Disrespectful Comments

I moderate all of my comments.

The other day I opened my e-mail to see three comments.  I thought, wow... I'm excited.  Until I started reading them.  It was from a guy who had nothing better to do than to write three very long and disturbing replies to my posts.  They were all very negative, and didn't tell me anything that I didn't already know people would think...

I didn't read them all, and I'm about to delete them.  I kept them just to see if I wanted to read them later, but my stomach is in a knot, so the next ones will get deleted immediately.

My note to him. 

Fuck YOU.  I'm sure you are sinless.  I know I'm not.  I have many regrets.  I am now trying to make the best of it.  Judge not.  

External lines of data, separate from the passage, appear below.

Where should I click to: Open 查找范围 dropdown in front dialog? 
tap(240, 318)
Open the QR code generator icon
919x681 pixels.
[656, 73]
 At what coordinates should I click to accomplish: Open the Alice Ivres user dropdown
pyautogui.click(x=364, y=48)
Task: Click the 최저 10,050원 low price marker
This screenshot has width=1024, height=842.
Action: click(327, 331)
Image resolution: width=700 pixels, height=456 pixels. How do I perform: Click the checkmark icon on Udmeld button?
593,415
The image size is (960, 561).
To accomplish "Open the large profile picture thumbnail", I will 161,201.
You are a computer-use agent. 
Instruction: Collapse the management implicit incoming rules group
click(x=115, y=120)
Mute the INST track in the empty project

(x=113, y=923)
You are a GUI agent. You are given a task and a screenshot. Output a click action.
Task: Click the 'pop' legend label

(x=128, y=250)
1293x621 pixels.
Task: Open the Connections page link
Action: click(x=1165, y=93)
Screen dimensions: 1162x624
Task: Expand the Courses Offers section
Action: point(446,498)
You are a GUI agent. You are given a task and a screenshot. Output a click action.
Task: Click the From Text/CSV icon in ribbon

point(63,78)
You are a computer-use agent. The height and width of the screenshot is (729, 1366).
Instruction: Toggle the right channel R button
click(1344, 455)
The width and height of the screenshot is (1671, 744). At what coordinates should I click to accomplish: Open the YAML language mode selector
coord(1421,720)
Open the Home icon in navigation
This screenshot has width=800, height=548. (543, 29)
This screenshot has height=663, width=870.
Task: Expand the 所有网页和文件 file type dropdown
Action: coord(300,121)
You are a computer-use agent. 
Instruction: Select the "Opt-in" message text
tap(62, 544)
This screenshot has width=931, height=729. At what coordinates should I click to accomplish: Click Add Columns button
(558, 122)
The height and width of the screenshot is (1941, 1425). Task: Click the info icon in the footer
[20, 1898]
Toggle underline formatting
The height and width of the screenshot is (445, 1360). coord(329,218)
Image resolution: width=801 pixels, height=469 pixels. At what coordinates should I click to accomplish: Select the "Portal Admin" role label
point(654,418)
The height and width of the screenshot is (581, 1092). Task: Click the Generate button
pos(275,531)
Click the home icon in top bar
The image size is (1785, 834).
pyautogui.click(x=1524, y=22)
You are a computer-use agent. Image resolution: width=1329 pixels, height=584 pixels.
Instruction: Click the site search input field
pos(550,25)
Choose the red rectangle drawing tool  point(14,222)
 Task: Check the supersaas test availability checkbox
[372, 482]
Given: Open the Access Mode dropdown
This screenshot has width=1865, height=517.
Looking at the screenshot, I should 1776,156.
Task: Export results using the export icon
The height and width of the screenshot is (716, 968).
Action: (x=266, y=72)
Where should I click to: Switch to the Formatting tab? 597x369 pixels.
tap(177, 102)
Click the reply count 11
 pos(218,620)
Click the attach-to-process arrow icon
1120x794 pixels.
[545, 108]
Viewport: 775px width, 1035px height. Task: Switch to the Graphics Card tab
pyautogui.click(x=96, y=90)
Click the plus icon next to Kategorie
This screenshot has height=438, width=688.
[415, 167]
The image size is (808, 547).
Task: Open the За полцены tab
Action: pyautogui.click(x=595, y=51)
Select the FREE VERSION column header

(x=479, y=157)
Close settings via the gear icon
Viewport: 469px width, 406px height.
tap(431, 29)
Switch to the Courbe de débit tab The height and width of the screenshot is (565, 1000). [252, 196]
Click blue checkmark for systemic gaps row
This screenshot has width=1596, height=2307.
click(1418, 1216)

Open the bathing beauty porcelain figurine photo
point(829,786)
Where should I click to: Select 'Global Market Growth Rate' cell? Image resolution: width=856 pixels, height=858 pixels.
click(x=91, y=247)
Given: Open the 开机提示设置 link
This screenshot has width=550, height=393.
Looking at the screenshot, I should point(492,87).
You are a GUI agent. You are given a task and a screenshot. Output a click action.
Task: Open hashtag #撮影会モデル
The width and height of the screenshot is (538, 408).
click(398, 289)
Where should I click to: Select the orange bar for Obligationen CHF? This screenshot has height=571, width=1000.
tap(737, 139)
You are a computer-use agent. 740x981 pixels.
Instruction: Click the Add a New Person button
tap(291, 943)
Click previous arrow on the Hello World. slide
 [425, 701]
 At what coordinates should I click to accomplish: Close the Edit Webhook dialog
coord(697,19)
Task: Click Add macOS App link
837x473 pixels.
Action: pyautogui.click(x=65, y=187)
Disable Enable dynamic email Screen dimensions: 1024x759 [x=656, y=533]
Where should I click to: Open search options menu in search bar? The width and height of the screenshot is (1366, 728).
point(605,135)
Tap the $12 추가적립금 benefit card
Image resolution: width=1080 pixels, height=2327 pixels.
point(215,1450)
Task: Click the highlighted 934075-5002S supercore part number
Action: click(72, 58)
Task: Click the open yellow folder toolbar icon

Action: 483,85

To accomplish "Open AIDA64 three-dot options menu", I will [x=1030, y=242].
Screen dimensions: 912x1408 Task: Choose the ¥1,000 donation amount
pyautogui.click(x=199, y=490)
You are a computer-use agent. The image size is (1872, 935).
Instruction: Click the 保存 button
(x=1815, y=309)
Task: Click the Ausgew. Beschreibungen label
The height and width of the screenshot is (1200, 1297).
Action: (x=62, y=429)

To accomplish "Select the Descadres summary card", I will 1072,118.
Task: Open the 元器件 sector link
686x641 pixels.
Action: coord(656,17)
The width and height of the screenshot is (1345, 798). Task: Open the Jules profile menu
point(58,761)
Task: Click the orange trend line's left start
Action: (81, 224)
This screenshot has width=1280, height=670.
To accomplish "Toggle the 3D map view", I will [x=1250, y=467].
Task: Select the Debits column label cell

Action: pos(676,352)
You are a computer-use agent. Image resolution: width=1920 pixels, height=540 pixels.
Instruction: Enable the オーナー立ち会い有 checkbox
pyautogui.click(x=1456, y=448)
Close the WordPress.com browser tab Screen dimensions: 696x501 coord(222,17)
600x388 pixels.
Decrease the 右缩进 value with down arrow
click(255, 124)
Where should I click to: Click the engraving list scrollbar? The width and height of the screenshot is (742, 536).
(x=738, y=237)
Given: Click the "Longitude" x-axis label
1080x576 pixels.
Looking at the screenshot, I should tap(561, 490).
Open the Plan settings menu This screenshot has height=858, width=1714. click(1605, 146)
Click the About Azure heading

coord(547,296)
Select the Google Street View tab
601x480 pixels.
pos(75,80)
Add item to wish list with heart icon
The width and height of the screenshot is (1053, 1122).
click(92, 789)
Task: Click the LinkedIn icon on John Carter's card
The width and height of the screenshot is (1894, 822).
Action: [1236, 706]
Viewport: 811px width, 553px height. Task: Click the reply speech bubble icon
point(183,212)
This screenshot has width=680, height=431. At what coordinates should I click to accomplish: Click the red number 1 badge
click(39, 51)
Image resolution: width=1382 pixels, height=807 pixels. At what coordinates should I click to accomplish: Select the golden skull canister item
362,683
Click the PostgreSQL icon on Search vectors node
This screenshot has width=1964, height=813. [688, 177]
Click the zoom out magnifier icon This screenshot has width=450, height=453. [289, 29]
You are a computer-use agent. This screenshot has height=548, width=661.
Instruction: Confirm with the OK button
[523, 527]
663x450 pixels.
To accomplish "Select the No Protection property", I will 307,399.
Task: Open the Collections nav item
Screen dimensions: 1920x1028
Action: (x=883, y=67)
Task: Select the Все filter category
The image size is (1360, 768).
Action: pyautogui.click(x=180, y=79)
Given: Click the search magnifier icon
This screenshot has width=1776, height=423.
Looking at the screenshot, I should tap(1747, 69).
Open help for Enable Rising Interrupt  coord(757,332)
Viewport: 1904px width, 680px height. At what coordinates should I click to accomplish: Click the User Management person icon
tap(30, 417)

Peace to all.  Even the guy I say Fuck YOU to.


  1. I wouldn't worry about it! The commenter is most likely some deeply closeted, in-denial homophobe who has been lying to himself, his family and everyone around him for his whole life.

  2. Right response. Of course, you open yourself to cranks in a public forum like this when you allow comments. But then you'd miss all the supportive and appreciative comments too. Hang in there, friend. You're not alone. And from a guy in a similar situation...thanks for your writing/sharing.

  3. There is no gain in reading the other hate filled mail...just delete Move on to a more positive place and away from that garbage. Best of luck!

  4. I occasionally get the cranks too. Just remember, there is noting wrong with you. There is something wrong with them.

  5. I write a Gay Groom blog (about being a married gay man) and not a week goes by without getting a note for some lunatic. Don't let it get you down. Now I kinda think that I'm doing something right when I get one :)

  6. Hey guys, I agree, no need to read the negative. Useless to take in ignorance and other people's fear. I was married as an openly gay man to a straight woman beginning 1982. We were the "freak of the week" for about a year, as her best friend was a writer for our San Diego paper. We ended up on Oprah, when her show was just " AM Chicago", and our statement was always the same. We are born gay/ straight/ bisexual, just like C A Tripp states in his book, Homosexual Matrix. She knew I was gay, as we had been good friends for years. Her husband died of cancer, leaving her with three kids, so we married to care for them. We had ups and downs, and yet I believe this relationship helped me become a more well rounded, confident man. We seperated in 1995, as she wanted to live out of the city near the kids and grandkids. She passed in 2008. We were always close and loved each other, and accepted each other. Hang in there, guys. It gets better as time passes.

  7. Every time we spoke with people, we always said that no one has the right to say who should love who, as long as consenting adults; this was very controversial in the early to mid '80's especially with AIDS, but we were determined to be clear that love happens, and that is a good thing. Best of luck to all you guys. You are very courageous.